On the Beech

Photo By T. Kebert, CC BY-SA 4.0, via Wiki Commons Images

…the beechen woods in summer, the far-up cloud of green, translucent leaves, with open spaces full of green, shifting sunlight and shadow. 

W.H. Hudson, Birds and Man, Ch.5., A Wood Wren at Wells.  

Fagus sylvatica L., Common Beech, European Beech

Family: Fagaceae

A northern temperate species, native of Europe and Britain, where it is often the dominant or climax species in woodlands on chalk and limestone hills, and on some acidic, well-drained sands. Although the native range is restricted in the UK (SE England, SE Wales) it has been so widely planted in woods, policies, parks and gardens, as hedges, shelter belts, sometimes pollarded in wood pasture, that it can be found throughout the British Isles. 
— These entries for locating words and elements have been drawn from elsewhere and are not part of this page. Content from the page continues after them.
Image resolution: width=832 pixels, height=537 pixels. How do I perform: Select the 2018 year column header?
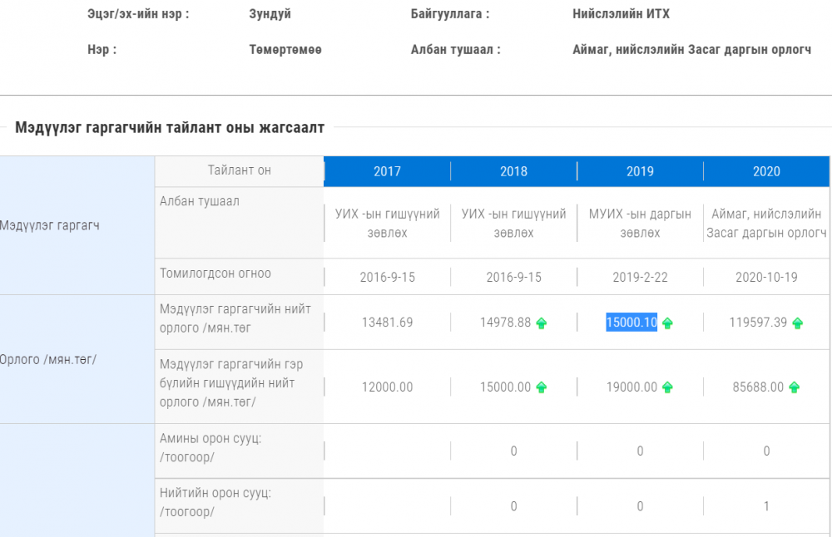(513, 171)
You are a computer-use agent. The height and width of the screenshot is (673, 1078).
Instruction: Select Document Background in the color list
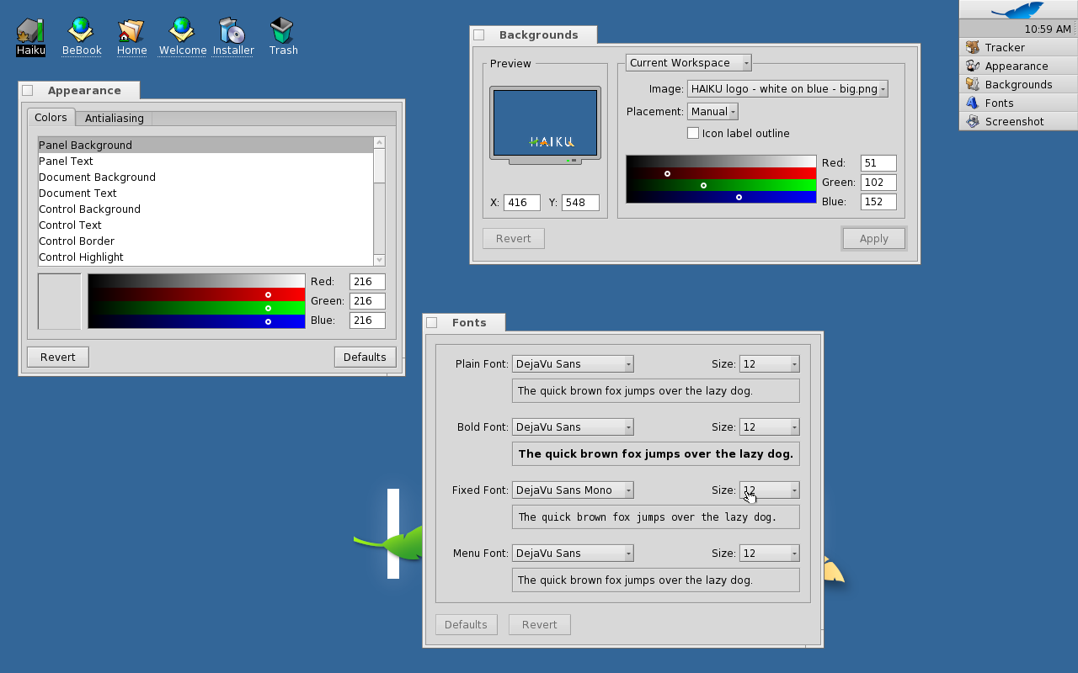97,178
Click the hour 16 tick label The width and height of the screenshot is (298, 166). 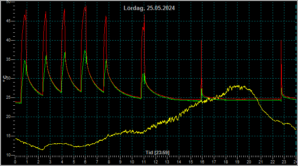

It is also one of the most important forestry trees in Europe, and is extensively planted there. The timber has some 250 diverse uses; used ‘in solid’ as a building material indoors in England since at least the 13th century, for stairs and flooring; in cabinet making, high-class joinery, turnery, solid and laminated furniture; for chair frames, often gilded or painted, or turned for Windsor chair parts, steam-bent for half-round chair backs or curved legs; plates, bowls, platters, cooking utensils, toys, bobbins, sports equipment, shoe heels, and tool handles. Beech has long been coppiced for charcoal and firewood – it has high energy potential. Twigs and foliage have been gathered for winter fodder, probably since the Early/Middle Bronze age. 

Useful and beautiful. 

New leaves on beech trees, Gribskov Forest in the northern part of Sealand, Denmark.  By Malene Thyssen, CC BY-SA 3.0, malene at mtfoto.dk 

Slender, conical, and graceful in youth, then, with age, achieving a hugely domed, much-branched crown, sometimes self-layering where arching branches touch the ground. The bark is smooth, silver-grey, and very thin; occasionally ridged or rippled. Beech bark is very susceptible to sun scald on open-grown specimens. 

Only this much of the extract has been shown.